項2.マイクロ流路上に機能性成分を含む流体を供給し、前記機能性成分を含有する液滴を形成する工程を更に含む、項1に記載の方法。
項3.前記機能性成分を含有する液滴に有機高分子成分が含まれる、項1又は2に記載の方法。
項4.前記β-グルカンが細胞膜透過性官能基及び/又は脂質膜撹乱性官能基を有する、項1~3のいずれか一項に記載の方法。
項5.β-グルカンから構成された膜、及び
当該膜で被覆された機能性成分
を備えたマイクロカプセルであって、
前記β-グルカンは、1本鎖構造部分と3本鎖構造部分とを有する平面ネットワーク構造を形成している、マイクロカプセル。
項6.平均粒径が100 nm~50μmである、項5に記載のマイクロカプセル。
◇ ◇ ◇ ◇ ◇
課題:
本文のうち、「項4.前記β-グルカンが細胞」で始まり「している、マイクロカプセル。」まで続く部分を、一字も変えずに書き写してください。 本文の内容だけを根拠とする。
◇ ◇ ◇ ◇ ◇
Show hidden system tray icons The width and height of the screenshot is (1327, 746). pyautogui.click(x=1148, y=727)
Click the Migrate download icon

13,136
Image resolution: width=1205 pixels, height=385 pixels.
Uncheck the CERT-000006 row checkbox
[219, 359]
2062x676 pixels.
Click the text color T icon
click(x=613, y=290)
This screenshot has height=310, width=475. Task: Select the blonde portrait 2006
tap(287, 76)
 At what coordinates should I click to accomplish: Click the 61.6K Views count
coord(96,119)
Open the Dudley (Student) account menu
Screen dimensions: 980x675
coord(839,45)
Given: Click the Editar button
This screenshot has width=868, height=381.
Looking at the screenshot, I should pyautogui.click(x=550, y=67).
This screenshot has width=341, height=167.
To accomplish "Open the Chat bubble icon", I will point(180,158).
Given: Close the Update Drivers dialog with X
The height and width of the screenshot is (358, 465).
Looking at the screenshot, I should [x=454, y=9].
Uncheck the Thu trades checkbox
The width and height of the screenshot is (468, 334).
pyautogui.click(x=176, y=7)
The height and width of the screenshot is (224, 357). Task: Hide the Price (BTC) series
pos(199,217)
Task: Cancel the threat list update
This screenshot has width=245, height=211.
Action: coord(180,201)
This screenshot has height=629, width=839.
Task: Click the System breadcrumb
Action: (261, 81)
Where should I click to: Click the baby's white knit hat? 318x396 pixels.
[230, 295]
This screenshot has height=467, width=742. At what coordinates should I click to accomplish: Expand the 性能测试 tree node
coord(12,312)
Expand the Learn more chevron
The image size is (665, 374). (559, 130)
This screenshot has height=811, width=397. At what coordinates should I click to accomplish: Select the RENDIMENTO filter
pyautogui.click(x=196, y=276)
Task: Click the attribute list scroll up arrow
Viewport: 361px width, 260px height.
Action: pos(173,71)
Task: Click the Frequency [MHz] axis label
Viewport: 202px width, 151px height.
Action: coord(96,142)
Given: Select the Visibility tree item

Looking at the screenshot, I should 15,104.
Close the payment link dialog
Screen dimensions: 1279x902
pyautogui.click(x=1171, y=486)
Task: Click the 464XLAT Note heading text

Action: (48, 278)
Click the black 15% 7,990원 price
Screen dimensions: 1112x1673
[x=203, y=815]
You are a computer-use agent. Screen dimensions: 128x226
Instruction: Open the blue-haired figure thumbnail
◇ ◇ ◇ ◇ ◇
解答:
項4.前記β-グルカンが細胞膜透過性官能基及び/又は脂質膜撹乱性官能基を有する、項1~3のいずれか一項に記載の方法。
項5.β-グルカンから構成された膜、及び
当該膜で被覆された機能性成分
を備えたマイクロカプセルであって、
前記β-グルカンは、1本鎖構造部分と3本鎖構造部分とを有する平面ネットワーク構造を形成している、マイクロカプセル。